Gary Sanchez is not only a Concept Designer with a long list of titles to his name, but he is also an Art Director, Teacher, and Founder of Graphene Design Studio. With skills in both Industrial Automotive Design and Concept Design, his style, speed, and knowledge of the process is sought by many. He views KeyShot as the most important tool for a concept design workflow and tells us more about why that is and how he got to where he is.
What sparked your interest in concept design/art direction?
I started my career as car designer but, since childhood, I was always drawing spaceships. After some years in the industrial automotive design industry, I felt like more concept art creativity was possible in the film and game industry; there seemed more freedom with technical constraints, to extrapolate, and offered the chance to create universes and new shapes without limit. From playing the first Wipeout games on the Playstation and F-Zero on Super NES to receiving the Syd Mead Special Commendation in the 2011 CG Society Challenge, it pushed me to shift direction to working with games studios.
What was the turning point in your career?
There were several turning points in my career but one of the biggest was the opportunity, after many years as employee in different studios, to work as freelancer/consultant in industrial design as well as in the film and game industries, in the early stage of IP or product development (advanced design) where creativity, imagination, and diversity are the hallmarks. Since that time, I’ve had the opportunity to be involved in next-gen, future jetfighter project (with the biggest military group of Europe), creating new spaceships, vehicles, and environments for large IPs in gaming such as Star Citizen (Cloud Imperium), Everywhere (Leslie Benzies), VFX companies such as Digital Domains (and more), the Star Trek series franchise (with Alex Kurtzmann and J Lee (production designer) at Pinewood Studios), Apple IPs, Ubisoft International, and more!
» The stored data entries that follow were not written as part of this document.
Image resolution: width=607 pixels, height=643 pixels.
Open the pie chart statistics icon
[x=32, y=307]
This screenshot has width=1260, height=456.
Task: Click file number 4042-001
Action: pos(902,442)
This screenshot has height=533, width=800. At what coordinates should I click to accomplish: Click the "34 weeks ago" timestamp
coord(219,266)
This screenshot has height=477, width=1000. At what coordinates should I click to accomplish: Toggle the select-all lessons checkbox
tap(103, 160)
What is unique about your approach to a project/design?
Everybody will say forms follow function, but it’s also important to approach design projects aware of shape language and its aesthetics connotation. This is seen in how surface, shapes, colors, materials, graphics, brand philosophy, manufacturing, or new technologies merge together at the start of a concept to visually create a unique experience or universe. Today, we are not only designing a product but also an experience. Moodboards are crucial, not only for art direction but for sketch iterations, decision making, and viewer reaction. A strong design methodology workflow is important before any final design or visuals. From my point of view, there is no truth in design. Finding the right answer in shape language to the question or challenge established by the client is the most important. It could be smooth, it could be sharp, high tech, low tech, polygonal, alien, near future, minimalistic, brutalist, parametric, 3d printed wood, eco-friendly, funky, historical, or any variation, as long as it’s coherent with the universe of an IP.
What is your primary 3D modeling software?
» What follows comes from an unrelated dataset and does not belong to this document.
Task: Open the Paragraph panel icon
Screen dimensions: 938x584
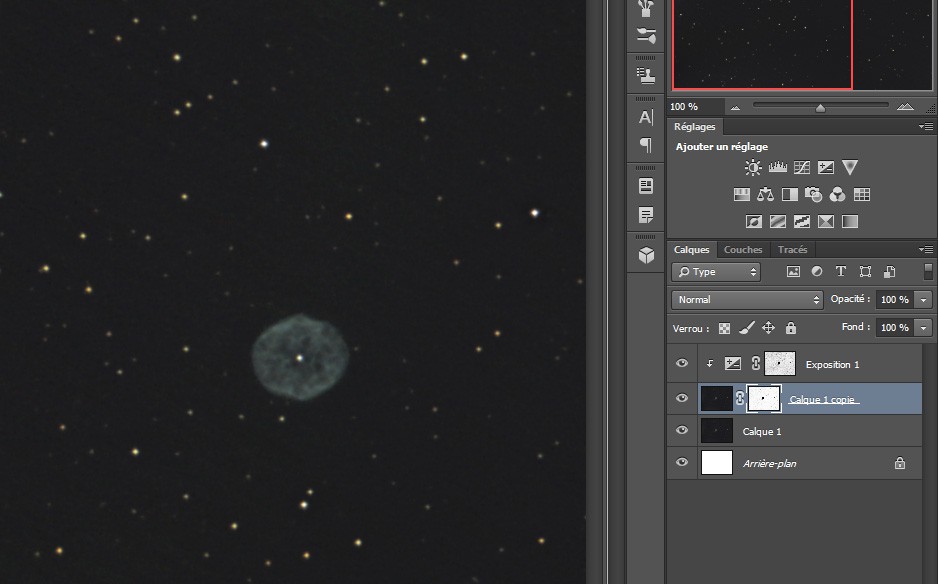Action: [646, 146]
I primarily use Rhino. It’s excellent for NURBS geometry and generating surfaces quickly. In my opinion, it’s a perfect match for KeyShot, especially for surfacing you want to catch and reflect the light.
Where in the process do you use KeyShot?
This is where I think KeyShot is powerful and can also be used in unconventional ways. For example, as a Concept Designer, I’m not an Illustrator, nor a 3D Artist. It’s a different jobs that required years of experience and great skills too. In concept design departments, you have to create concepts and, most of the time, the process in our department is quick. You need efficiency in terms of time and budget. Yes, it could happen where there are months to develop a concept design vehicle or weeks for some environment keyart depending on the clients but, from my experience, most clients view concepts and iterations from a financial perspective, as part of the reality in production deadlines, so speed matters. Yes, KeyShot is powerful for rendering 4K visuals in final development and I often use it for doing final keyart images, however, it is most efficient used in combination with 2D software in the early stages of a project for the concept research stage – You can go from generating sketched-over toon versions to realistic visuals with beautiful metals, paints, and textures to use in light dev very quickly.
What makes KeyShot an important tool to have?
With KeyShot you can iterate fast; quickly blockout, apply shaders, add custom texture, drop in light or HDRI, adjust camera, and render fast. You can have your scene setup and looking good very quickly and in less time than other software on the market. KeyShot is just the most efficient, powerful visualization tool for concept design. Some years ago, I was looking for an alternative to Bunkspeed (acquired by SOLIDWORKS) and there was no equivalent when it disappear. Only KeyShot is able to generate such rendering in a simple and optimized way specially for concept design. From my perspective, both in the film/game industry as well as the industrial design industry, KeyShot is the most important tool to have in your workflow.
What advice would you give to someone interested in doing what you do?
A strong foundation in 2D, mixed with 3D skills and KeyShot is the perfect match. Maintain passion in all you do, with perseverance, always keep improving, pursuing interest in trends, technologies, and across all creative fields. Try to do your best with all that you have.